Is it still running?|||OK, here comes Robert with his BCP again...But it's true, no matter how you look at it! Non-logged data load would beat "in-line" DDL+DML (because this is exactly what happens when you add a new NON-NULLable column with default - the only way to add a new non-nullable column) If you added the same column but made it nullable, - you'd be onto something else 7 hours and 59 minutes ago. At this point though you can't even interrupt this operation because ALTER TABLE is a fully logged operation. It means that every 0 that came from your DEFAULT is logged in your transaction log (thus its size is very explainable). If you decide to kill the process you'll be looking at 8+ hours of rollback. If you stop the service you'll be looking at "Recovering database x..." for probably as much.|||Just curious as to why you made it NOT NULL?

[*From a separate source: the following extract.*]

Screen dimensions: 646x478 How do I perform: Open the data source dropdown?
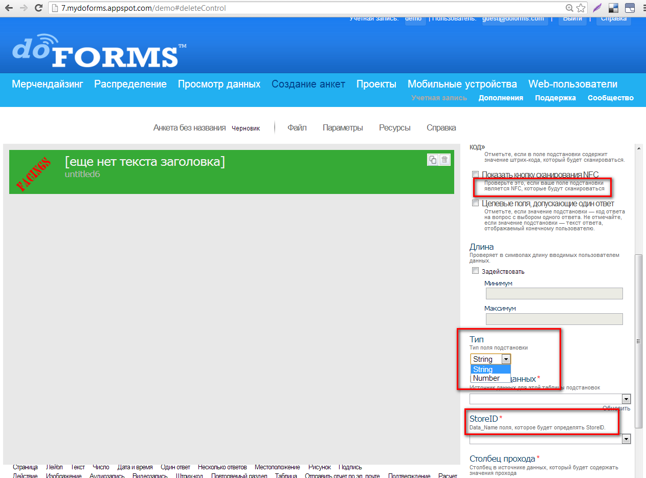pyautogui.click(x=626, y=399)
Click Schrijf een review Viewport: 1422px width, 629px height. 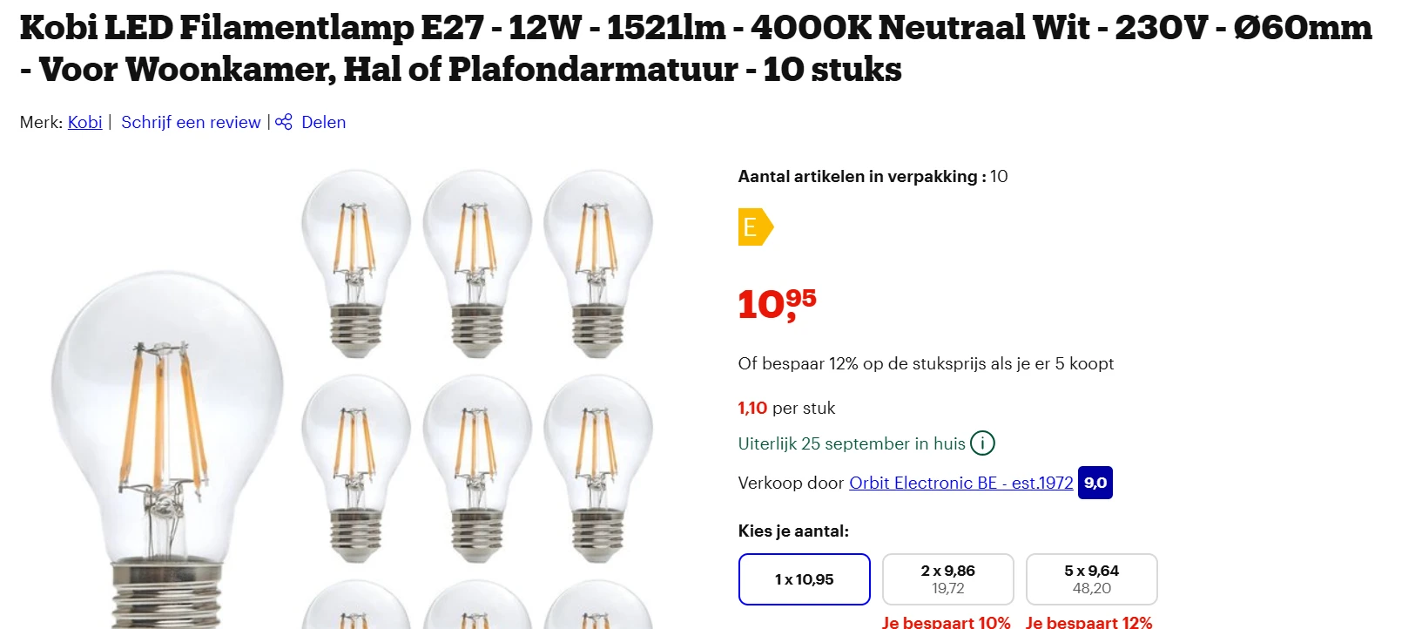click(191, 122)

That's an application issue, right? We are trying to mark certain records as "obscene", so every record should be obscene or not. There should be no NULL. I didn't realize that this would be a large performance issue. If I knew in advance I could have dealt with NULL values in one way or another.
It finished overnight but as of 12:30 AM last night, it was running for 13 hours and still going.
I've previously added datetime columns to the same table with EM (this was added via QA with a ALTER TABLE statement) and it took less than an hour. I was really surprised that this took so long. Ideally, I know what to look for to remedy such an issue and how to prevent such things from happening.
thanks guys!|||Did you look at the code that em scripted for you?
Just make sure you don't have a table called tmp_yourtable..
WAIT...damn I just tested it...it's smart enough to add a _1 to the end...damn that's good|||WAIT...damn I just tested it...it's smart enough to add a _1 to the end...damn that's goodTricky little devils, ain't they ?
-PatP|||curious - when you added the datetime values last time did you set a default of getdate()? or something else? or allow them to be null?|||curious - when you added the datetime values last time did you set a default of getdate()? or something else? or allow them to be null?
They defaulted to NULL. And it was added through EM as opposed to an ALTER TABLE statement.
The exact time on adding the bit column was 17 hours and 23 minutes.